»»

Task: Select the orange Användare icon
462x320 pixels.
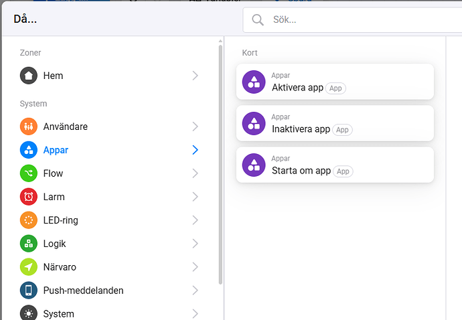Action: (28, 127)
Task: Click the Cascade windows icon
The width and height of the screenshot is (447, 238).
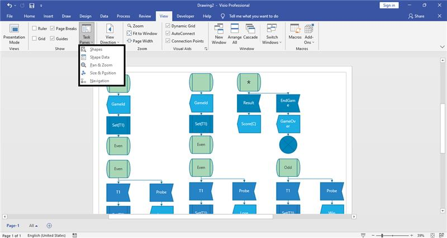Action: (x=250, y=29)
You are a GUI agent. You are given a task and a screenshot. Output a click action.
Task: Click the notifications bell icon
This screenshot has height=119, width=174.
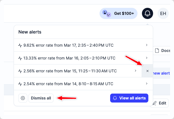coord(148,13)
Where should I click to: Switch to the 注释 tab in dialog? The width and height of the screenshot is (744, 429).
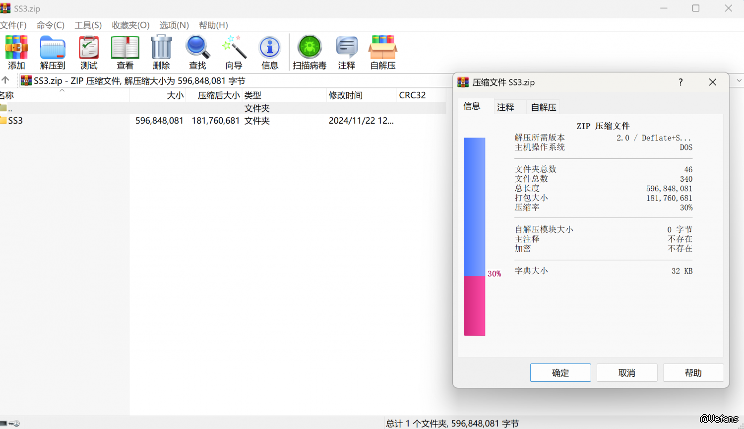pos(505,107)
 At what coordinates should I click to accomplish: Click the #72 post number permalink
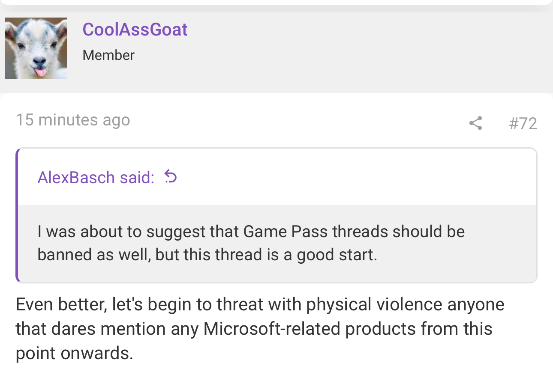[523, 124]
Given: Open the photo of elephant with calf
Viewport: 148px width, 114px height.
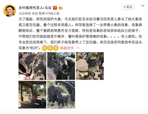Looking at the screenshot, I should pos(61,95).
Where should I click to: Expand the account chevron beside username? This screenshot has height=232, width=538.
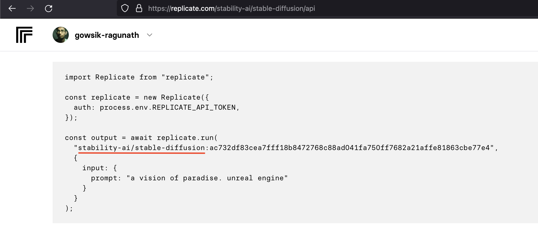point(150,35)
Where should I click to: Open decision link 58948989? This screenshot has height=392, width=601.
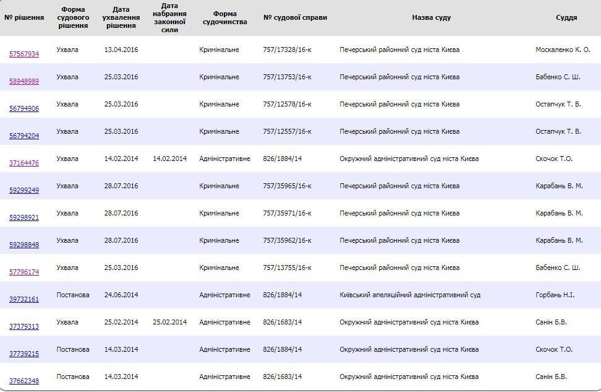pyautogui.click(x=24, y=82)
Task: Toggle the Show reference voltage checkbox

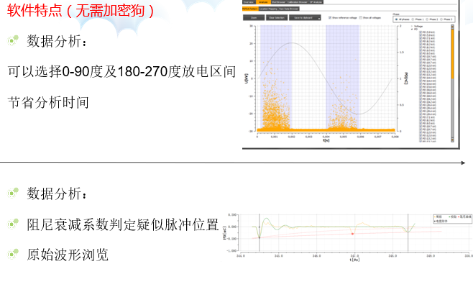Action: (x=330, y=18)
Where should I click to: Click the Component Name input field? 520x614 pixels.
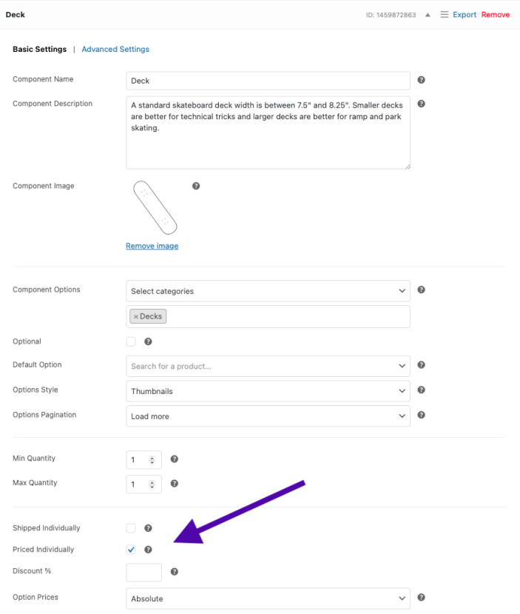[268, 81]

««
»»

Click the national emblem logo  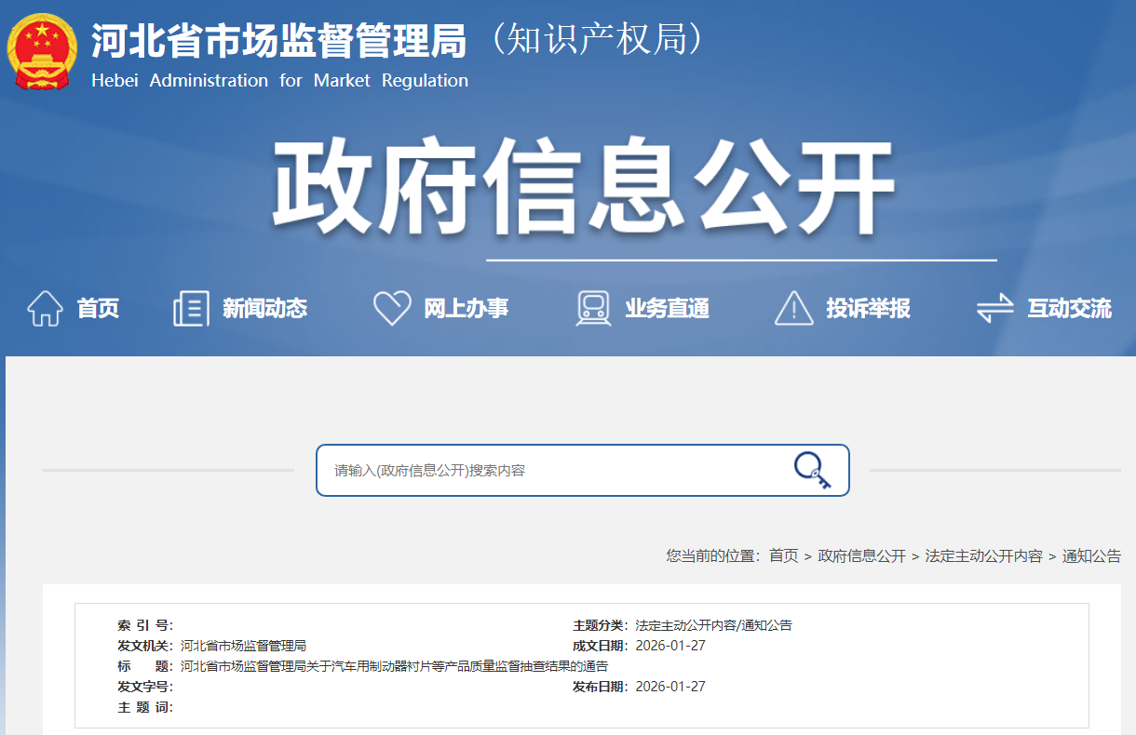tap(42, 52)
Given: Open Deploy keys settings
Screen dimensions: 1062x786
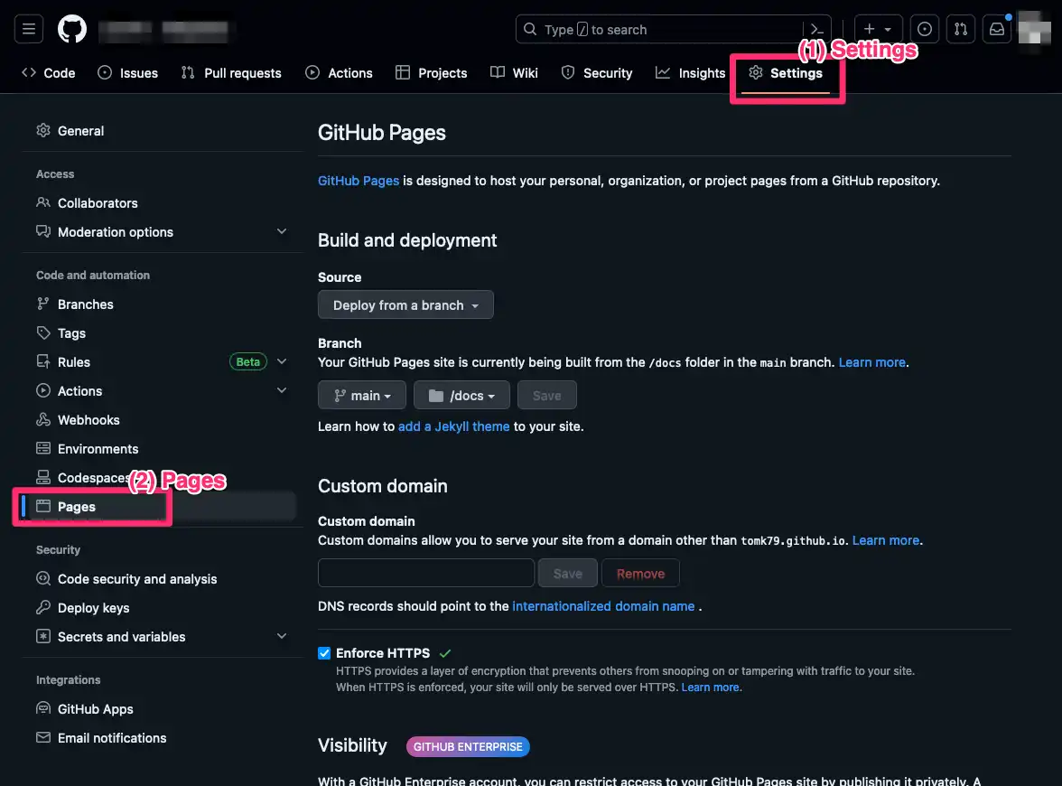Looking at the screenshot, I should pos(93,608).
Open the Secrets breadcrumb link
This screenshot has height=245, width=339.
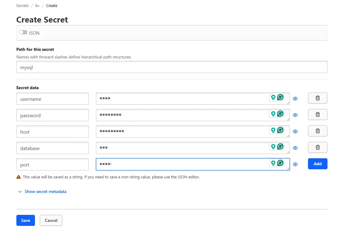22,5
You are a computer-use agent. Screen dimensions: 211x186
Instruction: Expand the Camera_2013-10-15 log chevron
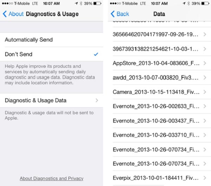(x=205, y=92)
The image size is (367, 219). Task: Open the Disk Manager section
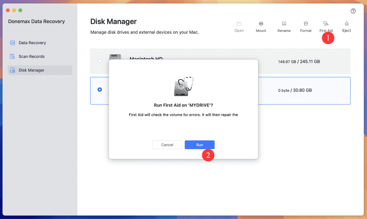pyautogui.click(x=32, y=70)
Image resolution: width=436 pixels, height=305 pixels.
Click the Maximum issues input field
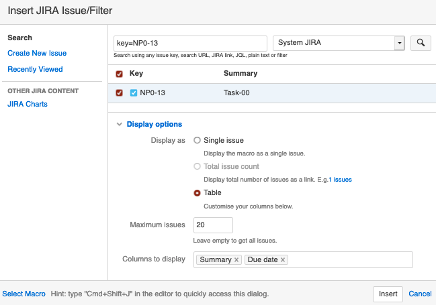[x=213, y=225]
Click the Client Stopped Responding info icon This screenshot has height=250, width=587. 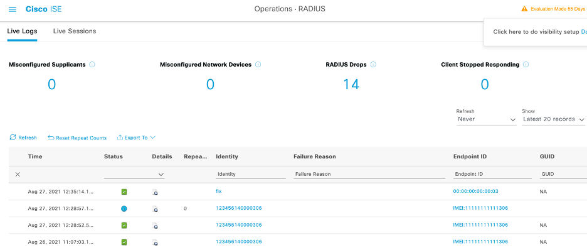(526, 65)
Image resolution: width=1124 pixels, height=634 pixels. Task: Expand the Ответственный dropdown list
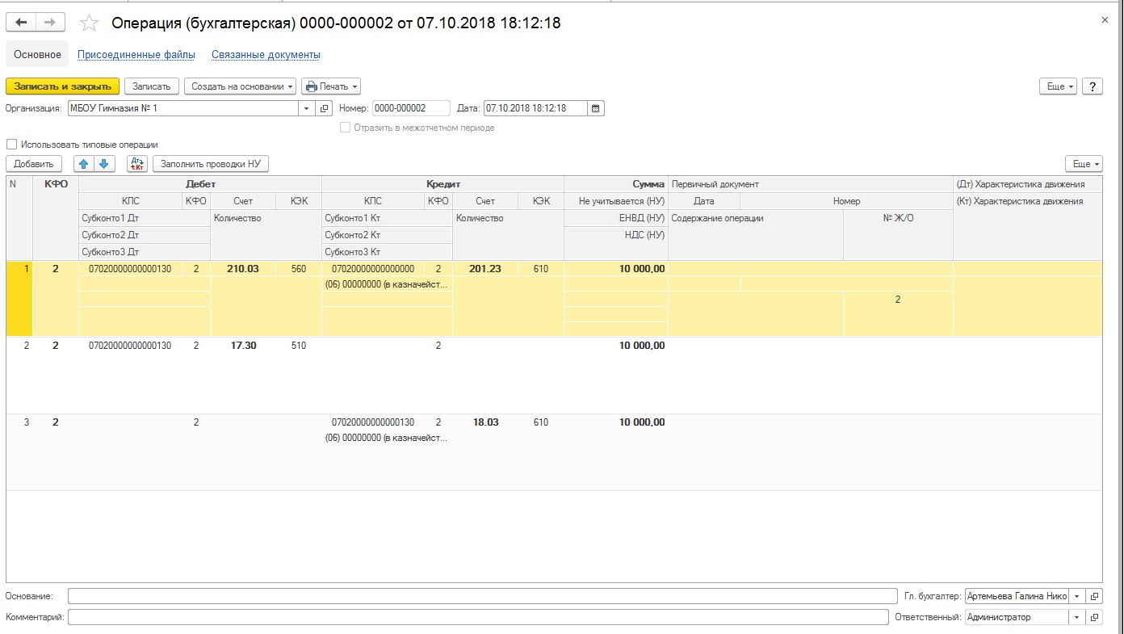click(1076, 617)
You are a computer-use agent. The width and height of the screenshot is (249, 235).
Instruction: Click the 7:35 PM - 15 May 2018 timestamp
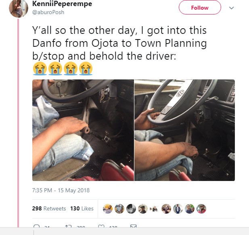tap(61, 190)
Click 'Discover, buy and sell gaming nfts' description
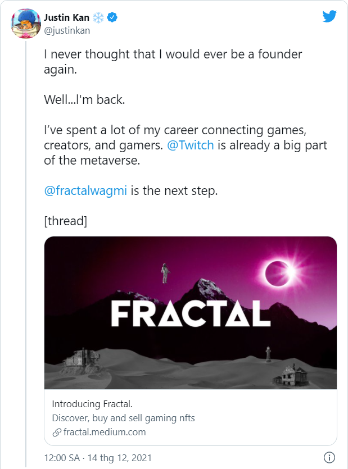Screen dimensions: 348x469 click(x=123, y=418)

««
»»

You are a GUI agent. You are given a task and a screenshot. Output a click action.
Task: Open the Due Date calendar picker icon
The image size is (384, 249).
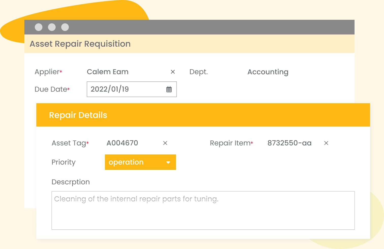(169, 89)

««

TASK GOAL: All lines of the records above with the word "computer" in them are to be copied.

SOLUTION:
You are a computer-use agent. Screen dimensions: 211x186
You are a computer-use agent. The width and height of the screenshot is (249, 235).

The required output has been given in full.